This sure rings a bell or two with me. My H had a nine mo A. During that time he was more attentive to me then he had been in a long time, and I never had a clue. I thought that he was happy about our relationship. It turns out that he was extra happy because he was getting it on the side, with someone a little less than half my age. While acting like the perfect H to everyone, he was telling her about how " rocky " our marriage was, and how I mistreated him. Of course she was trashing her H to him also. She started hitting on him several months before they got intimate. He never said word one about that to me, or even that he was working with a female partner; and I know as well as I know my own name that if that had been going on in my life he would have been told about it from the first inappropriate remark. He thinks that all we need now is for me to " forgive " him and everything will be peachy. It doesn't really work that way. The trauma of this kind of betrayal stays with you, and it changes the marriage for all time. I liked my marriage before the A and he always told me how happy he was too. I didn't want it changed into what it has become.


----------



## Blindasabat (Nov 29, 2011)

One of the things that drives me crazy is my wife is so inappropriate all the time she will just blather away anything to anyone in earshot--a stranger is her new best friend (roll eyes) I've been at times listening to her say something she shouldn't with company and tried subtly to stop her and she'll turn to me and angrily say "WHAT!?" and I'm thinking you insensitive moron!


----------



## turnera (Jan 22, 2010)

SIP said:


> He did seem regretful. He cried a lot, wrote me several apology letters, and has been reassuring verbally that he is not doing anything to mess up our marriage. The only thing I can say he doesn't like to do is discuss it. I feel that is more out of shame and guilt then him being malicious.


What you need, then, is to go to marriage counseling, where you CAN get him to discuss it, for your sake.


----------



## COguy (Dec 1, 2011)

Maybe I have a bad view of this because I'm fresh off my D-Day, but I guess I'm not sure that true forgiveness means you don't get triggered or upset by things.

I mean I honestly feel like I have forgiven my wife. There are times where I have anger or am hurt. There are times when I think about what happened and get sad.
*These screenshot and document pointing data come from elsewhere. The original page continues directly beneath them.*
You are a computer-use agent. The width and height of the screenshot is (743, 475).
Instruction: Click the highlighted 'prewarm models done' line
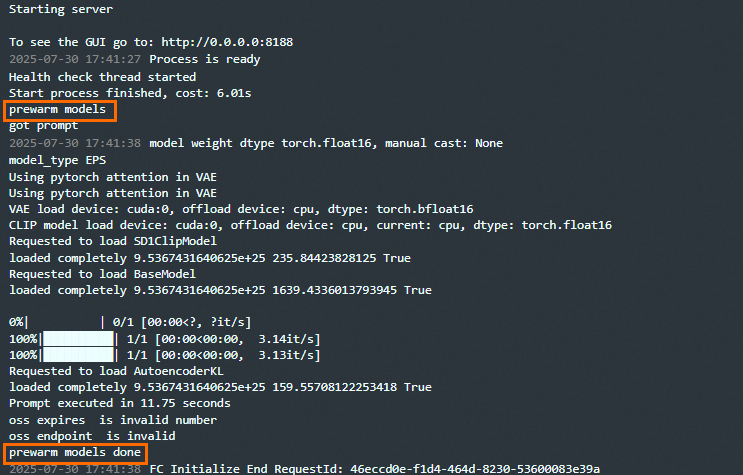(75, 453)
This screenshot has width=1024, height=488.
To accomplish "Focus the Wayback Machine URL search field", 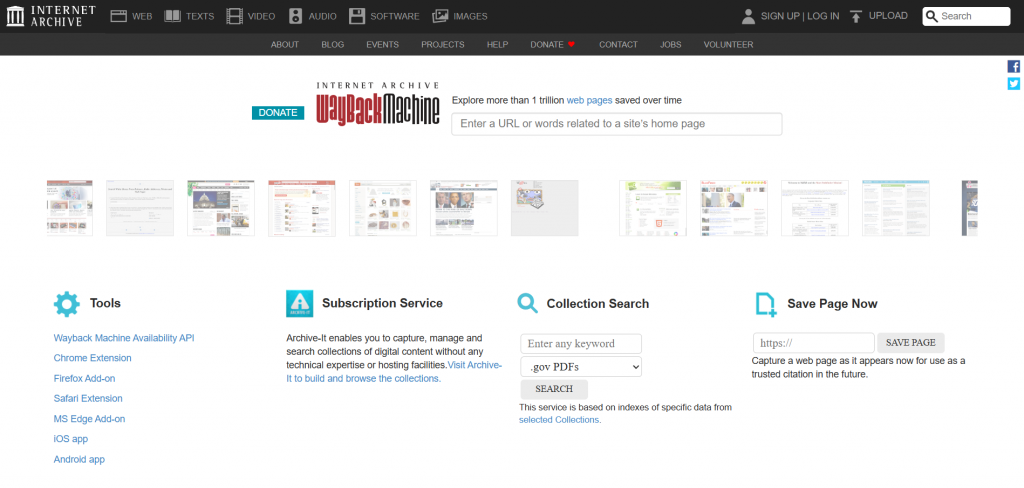I will 616,124.
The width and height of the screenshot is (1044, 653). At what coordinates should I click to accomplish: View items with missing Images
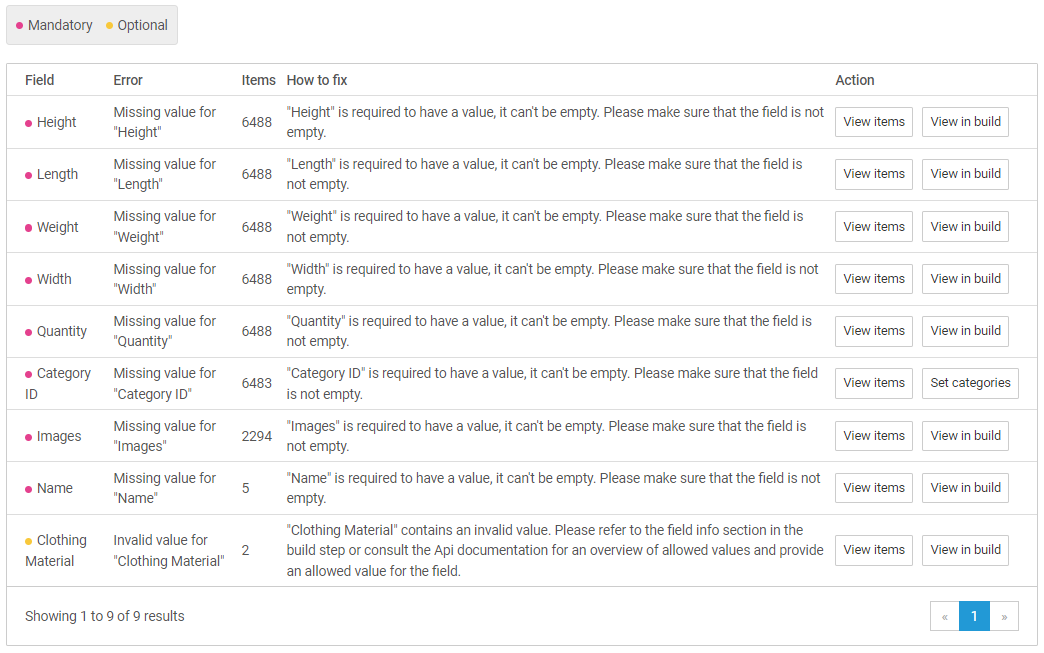[873, 436]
But I still choose to love my wife, and I still accept her apology and choose to see her as a good person.

I don't care how good you are at forgiveness, or how much time has passed since your incident. If you saw a picture of your spouse and the cheater kissing, you are going to get angry and upset. It's natural, because you love your spouse so much and being reminded of the event is painful and discomforting.

Do not beat yourself up over a trigger. You recognized that you lost control, apologized, and understand that's not a good reaction. You are a human being, we make mistakes.

Give yourself more time, and applaud yourself for having the courage to stick with your marriage and recognize that you made a mistake. It takes a strong person to do that! And for what it's worth, applaud your husband for having the strength to stick it out as well. He also recognized he was being an idiot and apologized, that takes a strong person too.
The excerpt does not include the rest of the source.